The Making of a Diabetes Educator

August 29, 2010
August 28, 2010
It took me 18 years after my initial diagnosis to really wake up to what it means to live well with diabetes. Up to that point I had just been plugging along and having diabetes was just a nagging background fact about myself. I knew I had to take insulin injections everyday or I would feel sick. I had long ago foregone testing my urine because I thought it was tedious, stupid and discouraging because my pee test results were always that murky brownish green or orange color. I usually ate sensibly, but I ate whatever I wanted to without regard for how much or how little. Those were the days before carb counting and creative meal planning and we were supposed to follow the good old ADA exchange system, which got boring and old in my teens. I pretty much stopped using it by the time I left Toledo, Ohio to go away to college in NYC to attend NYU School of the Arts.
During my early 20’s I lived the life of a free spirit and traveled as a dancer and a spiritual seeker. I searched for answers to “heal” my diabetes in available alternative health settings that were prominent in the mid 1970s. I tried juice fasts and being a raw foods vegetarian, so I could get rid of accumulated toxins in my body. I tried yoga and meditation practices to realign my physical and spiritual self. I tried herbs and supplements that were supposed to “cure” diabetes. I even believed that I could fast myself off of insulin and with hard work to apply affirmations, visualization and prayer I could reactivate and stimulate my beta cells to get my body to make insulin of its own. OH MY GOD, how little did I actually know at the time and how arrogant and stupid I was!
I did learn a lot about healthier eating of natural, minimally processed foods and how our thoughts influence the outcomes we experience, ie, the power of positive thinking. I knew I wanted to achieve some level of healing with my diabetes, but I did not understand what I needed to do to really take care of myself because I was pretty clueless about what was going on inside my body. I thought I was doing the right thing to get healthy, but in reality I was starving myself instead and destroying my health. I was losing weight and thought I was maintaining a healthy weight for my small frame, but the weight loss was more from muscle mass being consumed as energy and fuel because I wasn’t eating properly or getting enough insulin to maintain health and sustain life. Fortunately, I was physically active with dance, yoga and outdoor agricultural activities.
From 1978 to 1982 I went through several episodes of severe DKA. Let me tell you, D sisters, if you haven’t been there, you don’t want to go there – and if you have been there, you don’t want to go there again if you can avoid it! The fourth hospitalization for DKA, in as many years, came when I was married to my first husband and was after I had miscarried my first pregnancy at 6 weeks. I prayed and asked for healing. I asked GOD to please make my diabetes go away, and if it was not possible for it to be “cured”, then please let me learn what I must do to be able to live with it without getting sick with DKA for the rest of my life.

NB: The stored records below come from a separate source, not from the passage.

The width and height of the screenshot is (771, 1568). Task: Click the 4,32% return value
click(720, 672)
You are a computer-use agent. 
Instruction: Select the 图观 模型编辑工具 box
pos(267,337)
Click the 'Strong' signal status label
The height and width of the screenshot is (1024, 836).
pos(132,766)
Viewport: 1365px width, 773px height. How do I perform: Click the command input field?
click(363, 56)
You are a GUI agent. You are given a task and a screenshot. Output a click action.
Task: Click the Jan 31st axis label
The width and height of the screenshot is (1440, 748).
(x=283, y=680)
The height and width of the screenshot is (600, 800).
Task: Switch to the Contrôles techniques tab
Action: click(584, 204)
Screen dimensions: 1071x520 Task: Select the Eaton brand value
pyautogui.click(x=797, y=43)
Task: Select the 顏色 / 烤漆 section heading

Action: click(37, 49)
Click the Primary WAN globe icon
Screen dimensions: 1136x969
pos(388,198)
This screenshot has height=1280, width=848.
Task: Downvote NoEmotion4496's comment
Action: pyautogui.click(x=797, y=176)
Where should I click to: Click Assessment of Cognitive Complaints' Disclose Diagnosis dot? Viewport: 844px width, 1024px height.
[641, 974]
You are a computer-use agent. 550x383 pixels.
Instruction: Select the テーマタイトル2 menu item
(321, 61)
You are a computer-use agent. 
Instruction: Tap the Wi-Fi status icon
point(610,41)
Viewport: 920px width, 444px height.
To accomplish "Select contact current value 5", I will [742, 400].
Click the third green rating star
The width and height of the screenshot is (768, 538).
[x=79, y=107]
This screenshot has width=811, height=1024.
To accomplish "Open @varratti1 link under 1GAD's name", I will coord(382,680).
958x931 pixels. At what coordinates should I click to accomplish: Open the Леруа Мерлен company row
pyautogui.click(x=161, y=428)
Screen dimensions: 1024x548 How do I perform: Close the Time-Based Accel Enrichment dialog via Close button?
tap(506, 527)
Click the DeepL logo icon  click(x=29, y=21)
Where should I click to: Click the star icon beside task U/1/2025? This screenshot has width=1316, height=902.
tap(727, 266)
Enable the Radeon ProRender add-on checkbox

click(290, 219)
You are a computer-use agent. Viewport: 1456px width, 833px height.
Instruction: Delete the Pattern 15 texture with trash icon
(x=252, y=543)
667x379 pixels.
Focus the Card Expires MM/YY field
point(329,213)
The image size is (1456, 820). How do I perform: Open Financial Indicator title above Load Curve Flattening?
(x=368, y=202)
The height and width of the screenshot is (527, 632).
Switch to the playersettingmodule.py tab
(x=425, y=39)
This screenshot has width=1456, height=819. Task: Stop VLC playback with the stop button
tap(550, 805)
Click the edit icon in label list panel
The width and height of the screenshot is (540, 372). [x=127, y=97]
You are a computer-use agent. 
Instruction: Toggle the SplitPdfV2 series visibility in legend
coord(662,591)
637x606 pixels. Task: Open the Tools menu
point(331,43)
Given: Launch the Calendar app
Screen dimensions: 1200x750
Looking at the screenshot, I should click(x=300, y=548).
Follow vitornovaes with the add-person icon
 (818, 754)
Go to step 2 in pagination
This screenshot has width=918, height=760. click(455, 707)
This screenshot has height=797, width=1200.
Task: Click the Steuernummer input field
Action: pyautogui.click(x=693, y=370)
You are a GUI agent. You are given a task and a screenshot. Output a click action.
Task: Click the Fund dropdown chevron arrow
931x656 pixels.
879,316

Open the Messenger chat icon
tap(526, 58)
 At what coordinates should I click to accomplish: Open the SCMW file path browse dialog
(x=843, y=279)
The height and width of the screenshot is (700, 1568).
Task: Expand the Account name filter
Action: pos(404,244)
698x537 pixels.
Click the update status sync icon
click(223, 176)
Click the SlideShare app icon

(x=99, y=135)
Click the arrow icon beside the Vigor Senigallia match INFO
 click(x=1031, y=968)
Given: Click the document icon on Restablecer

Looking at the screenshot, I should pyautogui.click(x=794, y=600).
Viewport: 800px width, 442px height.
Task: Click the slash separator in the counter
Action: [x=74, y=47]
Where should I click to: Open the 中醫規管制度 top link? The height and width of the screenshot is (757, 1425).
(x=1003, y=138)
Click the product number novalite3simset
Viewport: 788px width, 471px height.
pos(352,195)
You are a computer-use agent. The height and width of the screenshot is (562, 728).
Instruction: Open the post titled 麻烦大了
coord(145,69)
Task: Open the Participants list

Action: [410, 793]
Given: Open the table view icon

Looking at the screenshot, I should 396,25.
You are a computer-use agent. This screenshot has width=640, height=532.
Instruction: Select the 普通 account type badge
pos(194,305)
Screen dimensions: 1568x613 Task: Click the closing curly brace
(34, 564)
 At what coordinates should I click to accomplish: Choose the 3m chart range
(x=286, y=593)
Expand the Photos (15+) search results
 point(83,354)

The healing for me came in the form of a hospital RN coming into my room and asking me what I understood about how insulin works in my body. I had to admit that I didn’t know. She gave me a book, published by Eli Lilly in 1979, on what insulin is, what it does and why. I remember she apologized to me that it was written on the level of a fourth grader, but she encouraged me to read it anyway, saying “You might learn something new.” Well, I read it from cover to cover – twice! It opened my mind and for the first time in my life with diabetes, I had an understanding of what was insulin was all about. Before I went home, the nurses introduced me to monitor my BGs on an Ames Glucometer. I began to absorb everything I could about what to do to take care of my diabetes. I joined the local ADA chapter and volunteered to hang out in the office to answer phones and do filing, copying and help with mailings just so I could learn as much as I could about diabetes updates from other people with diabetes who worked or volunteered there. Eventually, I was trained as an ADA peer educator and began to attend peer to peer support groups in Long Island and NYC.
And so was the beginning of my journey towards becoming a Certified Diabetes Educator.